::: Extracted records
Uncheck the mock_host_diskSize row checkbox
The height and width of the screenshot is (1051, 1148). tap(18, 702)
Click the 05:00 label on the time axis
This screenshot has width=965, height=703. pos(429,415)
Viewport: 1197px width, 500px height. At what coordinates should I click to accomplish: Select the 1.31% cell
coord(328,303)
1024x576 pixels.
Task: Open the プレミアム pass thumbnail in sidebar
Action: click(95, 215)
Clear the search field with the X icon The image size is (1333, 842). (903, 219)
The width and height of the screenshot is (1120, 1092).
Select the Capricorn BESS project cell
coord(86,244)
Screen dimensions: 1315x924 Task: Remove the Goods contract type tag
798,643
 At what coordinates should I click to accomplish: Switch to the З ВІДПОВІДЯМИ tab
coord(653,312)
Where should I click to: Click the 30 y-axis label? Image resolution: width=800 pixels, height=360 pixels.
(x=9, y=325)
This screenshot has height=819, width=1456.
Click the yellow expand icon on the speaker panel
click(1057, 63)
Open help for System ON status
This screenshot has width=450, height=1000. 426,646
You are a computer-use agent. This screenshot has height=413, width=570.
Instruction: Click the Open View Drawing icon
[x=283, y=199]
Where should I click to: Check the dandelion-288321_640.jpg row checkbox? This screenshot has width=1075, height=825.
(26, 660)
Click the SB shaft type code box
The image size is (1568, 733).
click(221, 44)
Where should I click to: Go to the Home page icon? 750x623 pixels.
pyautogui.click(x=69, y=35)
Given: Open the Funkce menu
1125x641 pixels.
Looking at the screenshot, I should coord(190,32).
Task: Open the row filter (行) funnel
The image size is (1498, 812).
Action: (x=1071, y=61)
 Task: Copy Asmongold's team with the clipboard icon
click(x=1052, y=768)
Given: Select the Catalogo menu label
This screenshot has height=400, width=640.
::::::
> Exercise aim:
Copy exactly, please, the span of lines that begins at the line with "This screenshot has height=819, width=1456." and ends at the last line of the data, both included.

> Result of the task:
This screenshot has height=819, width=1456.
Click the yellow expand icon on the speaker panel
click(1057, 63)
Open help for System ON status
This screenshot has width=450, height=1000. 426,646
You are a computer-use agent. This screenshot has height=413, width=570.
Instruction: Click the Open View Drawing icon
[x=283, y=199]
Where should I click to: Check the dandelion-288321_640.jpg row checkbox? This screenshot has width=1075, height=825.
(26, 660)
Click the SB shaft type code box
The image size is (1568, 733).
click(221, 44)
Where should I click to: Go to the Home page icon? 750x623 pixels.
pyautogui.click(x=69, y=35)
Given: Open the Funkce menu
1125x641 pixels.
Looking at the screenshot, I should coord(190,32).
Task: Open the row filter (行) funnel
The image size is (1498, 812).
Action: (x=1071, y=61)
 Task: Copy Asmongold's team with the clipboard icon
click(x=1052, y=768)
Given: Select the Catalogo menu label
This screenshot has height=400, width=640.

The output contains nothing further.